On August 1st, 2019, Cliché joined a group for a jumping session at Perrine Memorial Bridge over the Snake River Gorge near Twin Falls, Idaho. During his routine check, a nearby member of a student group incorrectly prepped her parachute.

“She had a slightly open canopy,” Cliché said. “She didn’t do the right procedures, which caused her to fall and hit the ground.”

When he first joined the Air Force, Cliché had ambitions of becoming a Survival, Evasion, Resistance, and Escape trainer.

“I went through SERE training during survivor school, and part of it was a one--week first responder course,” Cliché said.

Tapping into his recollected instincts, Cliché immediately calls 911 as a fellow jumper descended into the canyon.

“I told her to wave her hand if she needed me down there,” Cliché said. “Once there, she checked on the woman (who still wasn’t moving), and then she waved her hand, and that’s when I jumped down.”

Cliché and his fellow jumper suspected that the woman had a back injury. Transporting her back up the canyon proved to be impossible.

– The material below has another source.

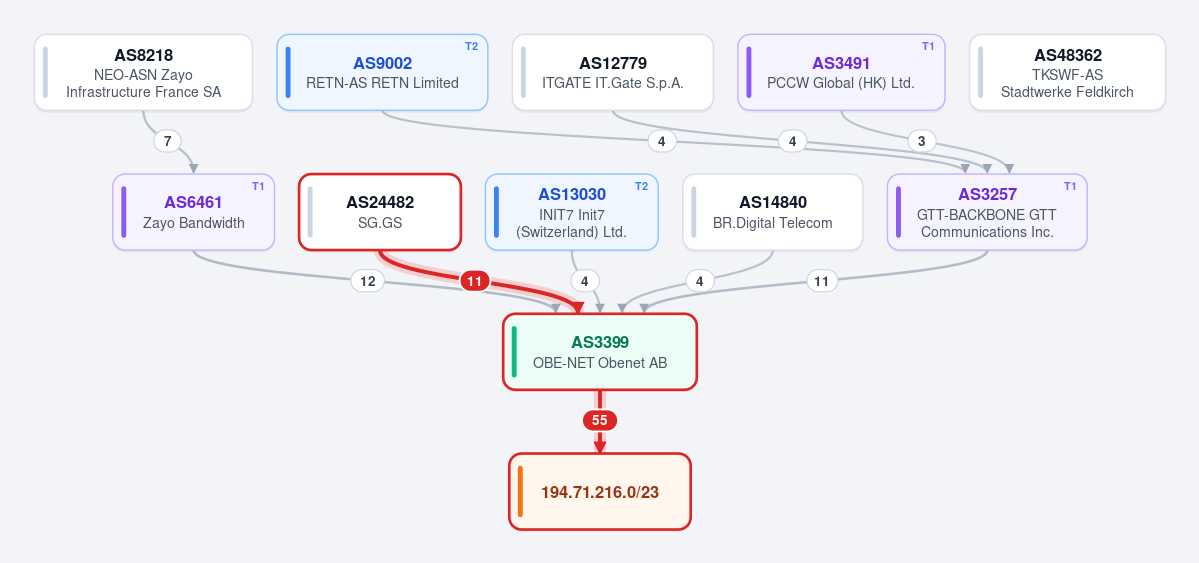Click the AS9002 RETN Limited node
Viewport: 1199px width, 563px height.
coord(382,73)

“The only way was down the river,” Cliché said. “We called a friend that we knew had a boat, and we knew she had a back brace.”

After stabilizing her Cliché and his crew carried the woman 17 meters to the rescue boat, which transported her down river to the nearest dock, where an ambulance waited.

“We found out later that we were right about the back injury,” Cliché said. “Her back was completely broken, so it was good that we got her down the river as quickly as we did.”

Cliché and company successfully saved the woman’s life. This, however, didn’t mark Cliché’s last adventure at Snake River Gorge.

On New Year’s Eve, he returned to Snake River for another excursion. And once again, twice in the same year, Cliché was the right man, at the right place, at the right time.

The excursion started off as planned; gear check, jump, and re-ascend to the top of the bridge.

“We usually climb up the canyon wall to get back to the top, “Cliché said. “I was climbing up and I was looking at my feet (because there was snow on the ground. And there was a knife there, and I quickly realized there was blood on the knife.”

Cliché stayed with the knife and contacted first responders. He then escorted them down the canyon to the crime scene.

“I graduated college with a degree in forensic science,” Cliché said. “I surprise myself with some of the things I remember.”

The knife was later found to be connected to an attempted murder case. Without Cliché’s discovery, the evidence may not have ever been discovered.

Thankfully, Cliché’s past experiences shaped his ability to act in both situations.

“I definitely don’t think that makes me a hero at all. I think it makes me a decent member of society. If we see someone in need, and you have a certain skill set, you utilize that skill set,” Cliché said. “You do what you can.”